Comme je te l'ai mis par ailleurs, tu identifies probablement bien cette tendance au stress que tu ne pourras pas gommer, juste continuer à apprendre à gérer. Paradoxalement, ton super résultat à Verbier a forcément ramené cet instinct ultra-compétiteur qui est manifestement une caractéristique de ton approche de la course. Caractéristique qu'il faut, là aussi, gérer plus qu'essayer de la gommer totalement.

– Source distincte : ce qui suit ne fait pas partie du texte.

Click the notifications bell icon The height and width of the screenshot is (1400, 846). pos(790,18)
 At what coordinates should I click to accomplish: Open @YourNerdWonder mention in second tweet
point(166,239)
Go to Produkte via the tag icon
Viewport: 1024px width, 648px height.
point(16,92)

C'est évidemment facile à écrire a posteriori, mais il aurait probablement mieux valu oublier d'emblée le classement, surtout vu le niveau qu'il y avait sur la course. Donc, accepter que tu n'étais pas dans ton meilleur jour et que, donc, autant partir pour une belle ballade tranquille en montagne.
L'avantage du Parcours des Crêtes c'est que les BH sont ultra-larges, y'avait le temps (je blague, bien sûr, en te suggérant de jouer les barrières horaires). Va savoir, si ça se trouve, ces très mauvais jours peuvent être une occasion de mesurer pourquoi nous, les roulettes de queue de fond de peloton, on s'inflige cela...;-). Là, c'est facile : c'est juste parce que la montagne c'est beau...et ça tu l'as vu et écrit.
En tout cas, merci de ta fidélité à Kikouroù où tu sais que tu as de nombreux amis, réels ou virtuels. Et à bientôt, peut-être sur une autre course....avec ou sans pression (enfin, si, avec une pression....à la fin de la course!).
Commentaire de jano posté le 25-08-2025 à 10:00:35
malgré ton ressenti et ce que dit bubulle, j'ai suivi un peu la course et les classements et
je trouve qu'il y a un décalage justement entre tes sensations et le résultat car juste derrière maryline, top25 au scratch et devant sabine et d'autres à la pointe roignier, c'était loin d'être une journée sans.
Donc peut-être qu'effectivement, l'effet de "surprise" de verbier passé, tu t'es remis la pression et le stress du résultat.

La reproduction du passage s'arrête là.